Work instruction
Every line of the data that includes "button" should be copied out.
☆ ☆ ☆ ☆ ☆
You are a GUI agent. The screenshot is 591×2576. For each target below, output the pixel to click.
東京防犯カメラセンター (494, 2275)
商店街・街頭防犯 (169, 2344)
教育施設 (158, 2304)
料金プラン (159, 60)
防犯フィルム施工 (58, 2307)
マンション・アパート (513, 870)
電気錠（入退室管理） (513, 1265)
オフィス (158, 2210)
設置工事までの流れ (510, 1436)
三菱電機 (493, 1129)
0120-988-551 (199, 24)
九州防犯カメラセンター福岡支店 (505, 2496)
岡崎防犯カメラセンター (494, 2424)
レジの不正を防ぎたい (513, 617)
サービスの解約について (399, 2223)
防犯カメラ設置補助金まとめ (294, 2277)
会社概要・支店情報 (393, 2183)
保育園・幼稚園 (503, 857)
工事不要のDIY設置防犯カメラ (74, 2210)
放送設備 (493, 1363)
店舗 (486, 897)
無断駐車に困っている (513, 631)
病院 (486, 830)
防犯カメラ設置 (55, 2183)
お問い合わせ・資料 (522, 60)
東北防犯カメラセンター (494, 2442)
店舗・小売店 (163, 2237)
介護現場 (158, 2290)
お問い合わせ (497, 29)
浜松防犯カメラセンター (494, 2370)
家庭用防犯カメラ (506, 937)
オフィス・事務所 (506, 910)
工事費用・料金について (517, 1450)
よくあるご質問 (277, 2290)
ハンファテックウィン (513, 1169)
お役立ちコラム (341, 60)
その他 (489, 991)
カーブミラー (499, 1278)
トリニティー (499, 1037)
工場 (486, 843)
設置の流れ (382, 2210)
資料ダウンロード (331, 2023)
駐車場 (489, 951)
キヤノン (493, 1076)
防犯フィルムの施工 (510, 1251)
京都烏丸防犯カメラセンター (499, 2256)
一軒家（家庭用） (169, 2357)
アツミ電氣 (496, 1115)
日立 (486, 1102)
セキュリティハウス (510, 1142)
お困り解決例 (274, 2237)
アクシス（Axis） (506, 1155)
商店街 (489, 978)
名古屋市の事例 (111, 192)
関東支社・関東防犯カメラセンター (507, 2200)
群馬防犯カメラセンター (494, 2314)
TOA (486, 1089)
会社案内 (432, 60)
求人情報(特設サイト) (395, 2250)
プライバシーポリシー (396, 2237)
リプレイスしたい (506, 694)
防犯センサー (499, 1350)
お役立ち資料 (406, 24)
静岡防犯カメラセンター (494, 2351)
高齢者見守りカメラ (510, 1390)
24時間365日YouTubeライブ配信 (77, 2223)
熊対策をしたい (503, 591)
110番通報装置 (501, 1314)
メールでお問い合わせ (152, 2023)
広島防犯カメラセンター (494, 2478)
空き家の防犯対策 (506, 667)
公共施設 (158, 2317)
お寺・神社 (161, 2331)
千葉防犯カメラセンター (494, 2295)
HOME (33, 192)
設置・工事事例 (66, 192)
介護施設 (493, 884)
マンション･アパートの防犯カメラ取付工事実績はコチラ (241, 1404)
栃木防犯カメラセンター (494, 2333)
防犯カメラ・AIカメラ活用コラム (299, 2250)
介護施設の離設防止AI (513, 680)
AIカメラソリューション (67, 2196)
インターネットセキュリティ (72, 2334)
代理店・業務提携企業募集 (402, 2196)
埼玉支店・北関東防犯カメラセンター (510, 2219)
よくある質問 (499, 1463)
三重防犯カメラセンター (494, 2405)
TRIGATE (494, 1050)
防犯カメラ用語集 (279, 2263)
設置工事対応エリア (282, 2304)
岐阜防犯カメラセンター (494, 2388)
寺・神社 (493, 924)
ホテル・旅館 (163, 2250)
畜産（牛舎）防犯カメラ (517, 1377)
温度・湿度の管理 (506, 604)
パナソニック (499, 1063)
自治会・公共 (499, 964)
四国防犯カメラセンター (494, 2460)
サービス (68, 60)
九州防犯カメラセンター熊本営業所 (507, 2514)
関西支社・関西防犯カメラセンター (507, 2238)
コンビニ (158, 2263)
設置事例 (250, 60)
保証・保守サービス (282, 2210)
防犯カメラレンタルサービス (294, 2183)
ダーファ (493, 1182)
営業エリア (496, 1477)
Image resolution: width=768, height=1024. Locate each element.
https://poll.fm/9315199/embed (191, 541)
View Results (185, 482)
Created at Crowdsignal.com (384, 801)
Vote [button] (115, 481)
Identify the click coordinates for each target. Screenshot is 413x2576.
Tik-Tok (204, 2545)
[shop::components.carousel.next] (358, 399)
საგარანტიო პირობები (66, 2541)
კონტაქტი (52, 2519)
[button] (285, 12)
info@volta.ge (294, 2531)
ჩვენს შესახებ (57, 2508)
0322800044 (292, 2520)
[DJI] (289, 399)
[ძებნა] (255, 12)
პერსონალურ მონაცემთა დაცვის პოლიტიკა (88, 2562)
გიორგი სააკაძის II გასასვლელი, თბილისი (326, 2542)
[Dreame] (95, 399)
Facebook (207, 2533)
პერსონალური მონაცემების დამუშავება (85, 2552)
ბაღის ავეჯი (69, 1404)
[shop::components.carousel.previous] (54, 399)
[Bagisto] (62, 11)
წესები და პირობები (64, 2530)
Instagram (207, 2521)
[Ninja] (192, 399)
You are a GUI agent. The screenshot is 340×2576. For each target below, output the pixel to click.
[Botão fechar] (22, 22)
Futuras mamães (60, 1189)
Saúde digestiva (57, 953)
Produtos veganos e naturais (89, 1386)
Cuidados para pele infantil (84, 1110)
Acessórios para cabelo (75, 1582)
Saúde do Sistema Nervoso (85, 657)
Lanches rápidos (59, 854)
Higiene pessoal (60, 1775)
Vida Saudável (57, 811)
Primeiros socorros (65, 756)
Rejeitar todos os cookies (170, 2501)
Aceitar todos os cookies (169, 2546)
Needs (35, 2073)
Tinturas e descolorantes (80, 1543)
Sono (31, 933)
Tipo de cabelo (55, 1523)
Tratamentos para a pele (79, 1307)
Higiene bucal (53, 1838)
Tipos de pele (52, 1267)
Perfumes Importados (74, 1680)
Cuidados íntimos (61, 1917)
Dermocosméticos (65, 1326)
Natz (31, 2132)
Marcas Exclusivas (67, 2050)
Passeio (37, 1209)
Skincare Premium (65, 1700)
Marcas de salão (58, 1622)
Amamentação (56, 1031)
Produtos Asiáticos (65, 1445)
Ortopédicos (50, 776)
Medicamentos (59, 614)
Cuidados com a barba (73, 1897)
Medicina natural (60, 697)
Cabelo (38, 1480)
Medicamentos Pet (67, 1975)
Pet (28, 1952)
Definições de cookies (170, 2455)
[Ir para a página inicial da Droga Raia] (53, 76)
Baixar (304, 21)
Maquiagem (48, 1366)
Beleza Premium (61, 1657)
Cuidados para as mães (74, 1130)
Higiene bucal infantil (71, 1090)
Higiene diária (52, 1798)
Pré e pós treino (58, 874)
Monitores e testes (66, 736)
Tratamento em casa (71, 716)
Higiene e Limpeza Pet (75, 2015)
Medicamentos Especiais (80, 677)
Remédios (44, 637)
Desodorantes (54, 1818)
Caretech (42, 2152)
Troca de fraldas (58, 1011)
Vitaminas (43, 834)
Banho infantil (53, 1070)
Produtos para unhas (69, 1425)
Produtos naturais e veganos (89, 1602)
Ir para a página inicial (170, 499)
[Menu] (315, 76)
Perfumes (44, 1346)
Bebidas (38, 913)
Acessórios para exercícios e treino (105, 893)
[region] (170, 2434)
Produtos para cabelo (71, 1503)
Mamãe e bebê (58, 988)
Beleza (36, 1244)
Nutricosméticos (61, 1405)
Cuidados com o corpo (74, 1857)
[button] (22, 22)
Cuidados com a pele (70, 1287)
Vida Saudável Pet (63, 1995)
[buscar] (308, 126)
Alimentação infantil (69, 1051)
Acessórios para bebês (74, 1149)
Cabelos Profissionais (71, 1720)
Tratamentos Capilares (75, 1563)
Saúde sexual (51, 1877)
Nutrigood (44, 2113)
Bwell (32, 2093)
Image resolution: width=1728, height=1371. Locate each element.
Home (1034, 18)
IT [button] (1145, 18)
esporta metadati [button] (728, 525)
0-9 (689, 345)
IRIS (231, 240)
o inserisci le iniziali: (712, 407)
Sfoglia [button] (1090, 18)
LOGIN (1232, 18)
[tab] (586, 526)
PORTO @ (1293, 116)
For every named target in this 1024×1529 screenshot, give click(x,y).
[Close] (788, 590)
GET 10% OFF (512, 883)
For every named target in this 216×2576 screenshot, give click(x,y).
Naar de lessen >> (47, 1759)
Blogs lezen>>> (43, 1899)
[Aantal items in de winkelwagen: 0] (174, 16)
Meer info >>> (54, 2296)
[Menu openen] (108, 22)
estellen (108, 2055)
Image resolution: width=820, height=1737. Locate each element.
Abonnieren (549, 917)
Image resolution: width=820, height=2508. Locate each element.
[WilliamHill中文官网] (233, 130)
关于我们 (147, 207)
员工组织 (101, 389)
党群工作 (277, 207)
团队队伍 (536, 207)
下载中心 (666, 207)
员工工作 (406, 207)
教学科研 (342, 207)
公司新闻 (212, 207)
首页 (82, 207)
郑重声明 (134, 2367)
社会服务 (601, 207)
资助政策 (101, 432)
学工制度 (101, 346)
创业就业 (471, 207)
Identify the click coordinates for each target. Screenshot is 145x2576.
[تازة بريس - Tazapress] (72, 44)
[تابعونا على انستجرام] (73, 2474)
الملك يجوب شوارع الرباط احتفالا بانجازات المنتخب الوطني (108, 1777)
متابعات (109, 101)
☆ ☆ ☆ ☆ ☆
Exercise result
Vote [button] (115, 481)
[button] (285, 12)
[button] (22, 22)
IT [button] (1145, 18)
esporta metadati [button] (728, 525)
Sfoglia [button] (1090, 18)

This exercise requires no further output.